A - Background and objectives
The European Transmission Network (ETN) has been evolving significantly in the ways that network operators work and cooperate with each other, in particularly by setting up common operating procedures and tools such as network simulation tools . In the domain of power system state estimation and transmission network time simulation, very few innovations have emerged over the past decade (2000-2010) in Europe. Breakthroughs are therefore expected in power system simulation along four directions to serve the ETN: state estimation, optimization algorithms, time domain simulation and power system component modelling.
The PEGASE project aimed to remove several algorithmic barriers related to the monitoring, simulation and optimization of very large power systems, therefore paving the way for improved network operation.
B - Description of the result
Dynamic security assessment (DSA) of a power system consists in simulating this system when facing a series of incidents like short-circuit, line switching or generator unit tripping. DSA is today most of the time run off-line by TSOs during the reliability assessment process (operational planning at transmission level). It is used to understand the dynamic behavior of the system, to tune the parameters of the controllers, to check the protection settings or to assess the stability of an operating point for the day-ahead operations. In case of well-known typical behaviors for the network of interest, some simplifications of the extended extended electrochemical model (EEM) can apply, for instance to measure the distance to instability resulting from a known phenomenon (such as voltage collapse). The resulting reduction in calculation times has allowed implementing on-line, phenomenon-oriented DSA.
Yet, the evolutions of the Pan European Transmission Network require reconsidering classical approaches for DSA. Indeed, implementing to-day the so-called N-1 criterion security rule consists in checking the existence of an acceptable steady state point after the tripping of each line, one by one, without considering the resulting system dynamics. This is no longer satisfactory since, when operating the system close to its stability limits, the trajectory to the new steady state equilibrium point could be unstable. But this kind of application requires performing simulations very fast. The development targets of time domain simulation software prototype are ambitious, viz. simulating the whole pan European Transmission System (the size of the EEM reaches about 125.000 state variables), and an off-line simulation with no compromise on accuracy in less than 15 minutes.

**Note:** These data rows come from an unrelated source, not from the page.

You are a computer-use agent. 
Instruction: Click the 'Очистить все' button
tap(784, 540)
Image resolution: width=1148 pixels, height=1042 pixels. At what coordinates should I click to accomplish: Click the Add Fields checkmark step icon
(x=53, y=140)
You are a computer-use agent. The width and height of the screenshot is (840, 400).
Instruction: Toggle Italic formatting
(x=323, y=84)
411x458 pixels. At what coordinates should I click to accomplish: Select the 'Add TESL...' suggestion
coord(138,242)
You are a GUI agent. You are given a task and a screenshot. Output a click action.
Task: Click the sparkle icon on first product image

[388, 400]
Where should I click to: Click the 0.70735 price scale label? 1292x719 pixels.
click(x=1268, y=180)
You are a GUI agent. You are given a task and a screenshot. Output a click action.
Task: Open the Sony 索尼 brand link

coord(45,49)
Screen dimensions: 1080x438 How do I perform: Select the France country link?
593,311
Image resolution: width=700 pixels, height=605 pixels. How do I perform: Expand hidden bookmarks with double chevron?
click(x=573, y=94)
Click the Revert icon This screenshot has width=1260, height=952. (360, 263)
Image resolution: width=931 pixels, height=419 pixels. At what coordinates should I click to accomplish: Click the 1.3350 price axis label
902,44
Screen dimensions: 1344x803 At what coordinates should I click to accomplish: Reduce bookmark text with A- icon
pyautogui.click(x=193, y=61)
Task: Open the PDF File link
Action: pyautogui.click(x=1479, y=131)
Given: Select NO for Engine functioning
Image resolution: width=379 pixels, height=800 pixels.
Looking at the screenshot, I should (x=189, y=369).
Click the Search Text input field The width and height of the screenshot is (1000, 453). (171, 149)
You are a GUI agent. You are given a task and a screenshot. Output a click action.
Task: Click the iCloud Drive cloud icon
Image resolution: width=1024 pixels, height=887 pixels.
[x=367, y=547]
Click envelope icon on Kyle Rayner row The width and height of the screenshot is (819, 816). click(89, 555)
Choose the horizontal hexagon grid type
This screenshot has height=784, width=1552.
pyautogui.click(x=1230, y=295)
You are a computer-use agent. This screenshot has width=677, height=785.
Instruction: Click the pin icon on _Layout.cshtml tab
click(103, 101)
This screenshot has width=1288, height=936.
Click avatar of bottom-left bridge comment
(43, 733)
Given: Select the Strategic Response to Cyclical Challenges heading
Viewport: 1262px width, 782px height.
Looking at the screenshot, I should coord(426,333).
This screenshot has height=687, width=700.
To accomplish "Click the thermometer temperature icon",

Simplified system simulations are usually performed by replacing a detailed model by a simplified one. The drawback of this approach is that two sets of models must be maintained. The proposed innovative approach consists in using only one model for both simulations and to introduce the simplification in the numerical scheme. Tests have proved that this algorithm (viz. the simplified numerical scheme) is able to achieve unprecedented performances for dynamic simulations on large systems while addressing slow dynamic phenomena: it thus makes online dynamic security analysis at the Pan European level possible. The following figures were obtained during tests performed on the “UCTE+TEIAS” system: trip a line below 400 kV (26 seconds) and tripping of two parallel 400 kV lines (44 seconds).
Both contingencies lead to significant voltage deviations over a large zone with the triggering of many automata. A whole online dynamic security assessment at the Pan European scale would require the consideration of 2000 N-1 contingencies in less than 5 minutes. With an average of 26 seconds per N-1 contingency, this target can be reached through the simultaneous use of 192 cores. This could be performed using less than the computation power available in a single modern blade enclosure.
According to the PEGASE Consortium Agreement, the Simplified Simulation Prototype for Dynamic Security Assessment is owned jointly by RTE (75 %) and TRACTEBEL (25%), which will share the prototype commercialization. In case TRACTEBEL and RTE needs external support beyond the end of the development project regarding future development of the simplified simulation prototype, they will request a proposal from ULg to ensure this external support.